» **Opdracht**
Zet alle vermeldingen hieronder regel voor regel om in een genummerde lijst en laat de lege regels weg.

[Opgeslagen vermeldingen uit een verzameling]
◆ ◆ ◆ ◆
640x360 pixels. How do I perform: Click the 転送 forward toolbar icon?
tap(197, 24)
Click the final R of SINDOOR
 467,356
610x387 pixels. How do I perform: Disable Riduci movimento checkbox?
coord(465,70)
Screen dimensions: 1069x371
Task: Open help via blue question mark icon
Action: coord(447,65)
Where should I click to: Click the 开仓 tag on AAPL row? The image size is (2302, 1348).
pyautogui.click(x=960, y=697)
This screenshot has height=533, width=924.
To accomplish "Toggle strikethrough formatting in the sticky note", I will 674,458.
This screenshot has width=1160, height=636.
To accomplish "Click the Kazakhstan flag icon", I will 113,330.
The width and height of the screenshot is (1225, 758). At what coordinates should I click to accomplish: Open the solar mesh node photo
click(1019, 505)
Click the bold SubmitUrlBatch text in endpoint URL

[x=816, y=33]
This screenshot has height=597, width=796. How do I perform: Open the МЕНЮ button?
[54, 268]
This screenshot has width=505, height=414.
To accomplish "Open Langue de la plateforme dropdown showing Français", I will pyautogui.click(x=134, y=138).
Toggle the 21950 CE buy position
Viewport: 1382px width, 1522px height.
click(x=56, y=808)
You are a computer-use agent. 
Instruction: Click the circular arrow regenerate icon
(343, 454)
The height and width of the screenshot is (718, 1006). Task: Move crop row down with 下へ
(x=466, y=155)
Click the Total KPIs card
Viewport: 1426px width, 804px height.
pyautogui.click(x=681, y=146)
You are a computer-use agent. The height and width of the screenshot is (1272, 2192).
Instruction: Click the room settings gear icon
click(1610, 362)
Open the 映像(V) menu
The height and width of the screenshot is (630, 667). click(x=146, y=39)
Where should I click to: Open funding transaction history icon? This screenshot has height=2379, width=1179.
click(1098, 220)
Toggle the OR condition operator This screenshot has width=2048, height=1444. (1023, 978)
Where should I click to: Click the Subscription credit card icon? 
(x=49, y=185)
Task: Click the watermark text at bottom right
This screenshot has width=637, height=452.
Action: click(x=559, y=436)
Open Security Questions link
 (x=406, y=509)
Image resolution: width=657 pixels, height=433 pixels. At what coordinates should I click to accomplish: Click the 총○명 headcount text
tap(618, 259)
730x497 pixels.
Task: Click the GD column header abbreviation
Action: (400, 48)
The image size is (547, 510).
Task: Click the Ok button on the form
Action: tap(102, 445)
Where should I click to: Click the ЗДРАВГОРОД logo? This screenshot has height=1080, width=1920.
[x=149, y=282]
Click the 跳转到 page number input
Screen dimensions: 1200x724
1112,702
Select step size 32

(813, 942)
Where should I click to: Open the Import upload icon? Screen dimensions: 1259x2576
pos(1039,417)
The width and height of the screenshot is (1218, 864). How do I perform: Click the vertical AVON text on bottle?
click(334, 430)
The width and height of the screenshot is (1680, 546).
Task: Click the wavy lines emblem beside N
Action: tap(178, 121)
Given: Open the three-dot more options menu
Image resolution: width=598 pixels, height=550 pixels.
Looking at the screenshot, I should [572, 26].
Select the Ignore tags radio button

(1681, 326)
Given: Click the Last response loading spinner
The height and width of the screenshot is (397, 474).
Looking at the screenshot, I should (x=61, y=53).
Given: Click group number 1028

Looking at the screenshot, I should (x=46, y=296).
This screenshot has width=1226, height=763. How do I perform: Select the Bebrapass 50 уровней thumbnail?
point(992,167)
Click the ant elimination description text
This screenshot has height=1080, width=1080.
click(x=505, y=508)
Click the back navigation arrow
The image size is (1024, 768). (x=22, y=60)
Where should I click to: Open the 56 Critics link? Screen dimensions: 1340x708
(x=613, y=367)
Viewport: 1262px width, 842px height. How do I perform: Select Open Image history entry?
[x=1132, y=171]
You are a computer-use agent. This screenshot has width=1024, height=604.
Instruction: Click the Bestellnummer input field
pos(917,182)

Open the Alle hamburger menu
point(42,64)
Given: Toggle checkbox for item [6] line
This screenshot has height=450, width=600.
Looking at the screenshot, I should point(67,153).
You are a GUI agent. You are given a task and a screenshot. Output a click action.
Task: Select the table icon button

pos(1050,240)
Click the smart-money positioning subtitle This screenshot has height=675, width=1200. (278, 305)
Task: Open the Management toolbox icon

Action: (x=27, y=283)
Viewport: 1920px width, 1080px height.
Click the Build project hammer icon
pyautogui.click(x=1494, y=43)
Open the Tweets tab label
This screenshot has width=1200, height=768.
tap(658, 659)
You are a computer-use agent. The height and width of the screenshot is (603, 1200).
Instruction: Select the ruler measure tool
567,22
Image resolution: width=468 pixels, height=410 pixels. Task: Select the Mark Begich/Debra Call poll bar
◆ ◆ ◆ ◆
» **Antwoord**
1. 640x360 pixels. How do I perform: Click the 転送 forward toolbar icon?
2. tap(197, 24)
3. Click the final R of SINDOOR
4.  467,356
5. 610x387 pixels. How do I perform: Disable Riduci movimento checkbox?
6. coord(465,70)
7. Screen dimensions: 1069x371
8. Task: Open help via blue question mark icon
9. Action: coord(447,65)
10. Where should I click to: Click the 开仓 tag on AAPL row? The image size is (2302, 1348).
11. pyautogui.click(x=960, y=697)
12. This screenshot has height=533, width=924.
13. To accomplish "Toggle strikethrough formatting in the sticky note", I will 674,458.
14. This screenshot has width=1160, height=636.
15. To accomplish "Click the Kazakhstan flag icon", I will 113,330.
16. The width and height of the screenshot is (1225, 758). At what coordinates should I click to accomplish: Open the solar mesh node photo
17. click(1019, 505)
18. Click the bold SubmitUrlBatch text in endpoint URL
19. [x=816, y=33]
20. This screenshot has height=597, width=796. How do I perform: Open the МЕНЮ button?
21. [54, 268]
22. This screenshot has width=505, height=414.
23. To accomplish "Open Langue de la plateforme dropdown showing Français", I will pyautogui.click(x=134, y=138).
24. Toggle the 21950 CE buy position
25. Viewport: 1382px width, 1522px height.
26. click(x=56, y=808)
27. You are a computer-use agent. 
28. Instruction: Click the circular arrow regenerate icon
29. (343, 454)
30. The height and width of the screenshot is (718, 1006). Task: Move crop row down with 下へ
31. (x=466, y=155)
32. Click the Total KPIs card
33. Viewport: 1426px width, 804px height.
34. pyautogui.click(x=681, y=146)
35. You are a computer-use agent. The height and width of the screenshot is (1272, 2192).
36. Instruction: Click the room settings gear icon
37. click(1610, 362)
38. Open the 映像(V) menu
39. The height and width of the screenshot is (630, 667). click(x=146, y=39)
40. Where should I click to: Open funding transaction history icon? This screenshot has height=2379, width=1179.
41. click(1098, 220)
42. Toggle the OR condition operator This screenshot has width=2048, height=1444. (1023, 978)
43. Where should I click to: Click the Subscription credit card icon? 
44. (x=49, y=185)
45. Task: Click the watermark text at bottom right
46. This screenshot has width=637, height=452.
47. Action: click(x=559, y=436)
48. Open Security Questions link
49.  (x=406, y=509)
50. Image resolution: width=657 pixels, height=433 pixels. At what coordinates should I click to accomplish: Click the 총○명 headcount text
51. tap(618, 259)
52. 730x497 pixels.
53. Task: Click the GD column header abbreviation
54. Action: (400, 48)
55. The image size is (547, 510).
56. Task: Click the Ok button on the form
57. Action: tap(102, 445)
58. Where should I click to: Click the ЗДРАВГОРОД logo? This screenshot has height=1080, width=1920.
59. [x=149, y=282]
60. Click the 跳转到 page number input
61. Screen dimensions: 1200x724
62. 1112,702
63. Select step size 32
64. (813, 942)
65. Where should I click to: Open the Import upload icon? Screen dimensions: 1259x2576
66. pos(1039,417)
67. The width and height of the screenshot is (1218, 864). How do I perform: Click the vertical AVON text on bottle?
68. click(334, 430)
69. The width and height of the screenshot is (1680, 546).
70. Task: Click the wavy lines emblem beside N
71. Action: tap(178, 121)
72. Given: Open the three-dot more options menu
73. Image resolution: width=598 pixels, height=550 pixels.
74. Looking at the screenshot, I should [572, 26].
75. Select the Ignore tags radio button
76. (1681, 326)
77. Given: Click the Last response loading spinner
78. The height and width of the screenshot is (397, 474).
79. Looking at the screenshot, I should (x=61, y=53).
80. Given: Click group number 1028
81. Looking at the screenshot, I should (x=46, y=296).
82. This screenshot has width=1226, height=763. How do I perform: Select the Bebrapass 50 уровней thumbnail?
83. point(992,167)
84. Click the ant elimination description text
85. This screenshot has height=1080, width=1080.
86. click(x=505, y=508)
87. Click the back navigation arrow
88. The image size is (1024, 768). (x=22, y=60)
89. Where should I click to: Open the 56 Critics link? Screen dimensions: 1340x708
90. (x=613, y=367)
91. Viewport: 1262px width, 842px height. How do I perform: Select Open Image history entry?
92. [x=1132, y=171]
93. You are a computer-use agent. This screenshot has width=1024, height=604.
94. Instruction: Click the Bestellnummer input field
95. pos(917,182)
96. Open the Alle hamburger menu
97. point(42,64)
98. Given: Toggle checkbox for item [6] line
99. This screenshot has height=450, width=600.
100. Looking at the screenshot, I should point(67,153).
101. You are a GUI agent. You are given a task and a screenshot. Output a click action.
102. Task: Select the table icon button
103. pos(1050,240)
104. Click the smart-money positioning subtitle This screenshot has height=675, width=1200. (278, 305)
105. Task: Open the Management toolbox icon
106. Action: (x=27, y=283)
107. Viewport: 1920px width, 1080px height.
108. Click the Build project hammer icon
109. pyautogui.click(x=1494, y=43)
110. Open the Tweets tab label
111. This screenshot has width=1200, height=768.
112. tap(658, 659)
113. You are a computer-use agent. The height and width of the screenshot is (603, 1200).
114. Instruction: Select the ruler measure tool
115. 567,22
116. Image resolution: width=468 pixels, height=410 pixels. Task: Select the Mark Begich/Debra Call poll bar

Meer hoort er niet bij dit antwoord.